Ia menegaskan bahwa sejak awal para pendiri bangsa telah menuntaskan hubungan antara agama dan negara. Indonesia bukan negara sekuler, namun juga bukan negara agama, melainkan negara yang berketuhanan, berkemanusiaan, berpersatuan, menjunjung musyawarah, dan keadilan sosial sebagaimana nilai-nilai Pancasila.
Tauhid Al Amin menilai tidak ada pertentangan antara keyakinan keagamaan dengan kehidupan berbangsa dan bernegara. Menurutnya, Pancasila justru menjadi jalan untuk mempraktikkan nilai-nilai keislaman secara kontekstual dalam kehidupan kebangsaan.
Dalam konteks moderasi beragama, ia menjelaskan bahwa penguatan keyakinan internal harus berjalan beriringan dengan sikap toleran di ruang publik. Moderasi beragama dipahami sebagai cara menjaga harmoni sosial tanpa mengorbankan akidah.
“Wilayah publik harus dijaga bersama. Jika ruang publik aman, maka kehidupan beragama juga akan terjaga,” jelasnya.

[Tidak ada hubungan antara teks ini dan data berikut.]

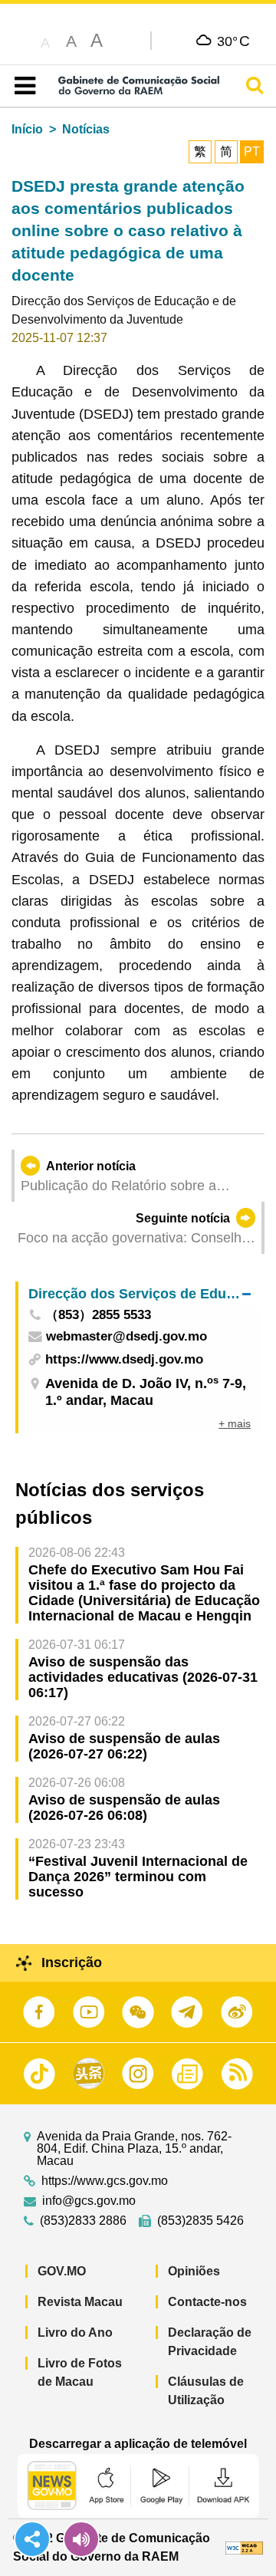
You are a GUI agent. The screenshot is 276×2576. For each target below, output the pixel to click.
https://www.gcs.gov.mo (104, 2181)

Ia juga mengingatkan bahaya ekstremisme, baik yang bersumber dari sikap intoleran, diskriminatif, maupun kekerasan atas nama agama. Menurutnya, intoleransi bermula dari cara pandang, kemudian berkembang menjadi sikap dan tindakan yang berpotensi memecah persatuan.
Lebih lanjut, Tauhid Al Amin menekankan empat indikator moderasi beragama, yakni toleransi, komitmen kebangsaan, sikap anti-kekerasan, serta penghormatan terhadap tradisi. Tradisi, menurutnya, merupakan bagian dari kearifan lokal yang perlu dihormati selama tidak bertentangan dengan nilai-nilai dasar agama.
“Tidak ada kontradiksi antara nasionalisme dan agama. Justru kecintaan terhadap tanah air merupakan bagian dari iman,” katanya.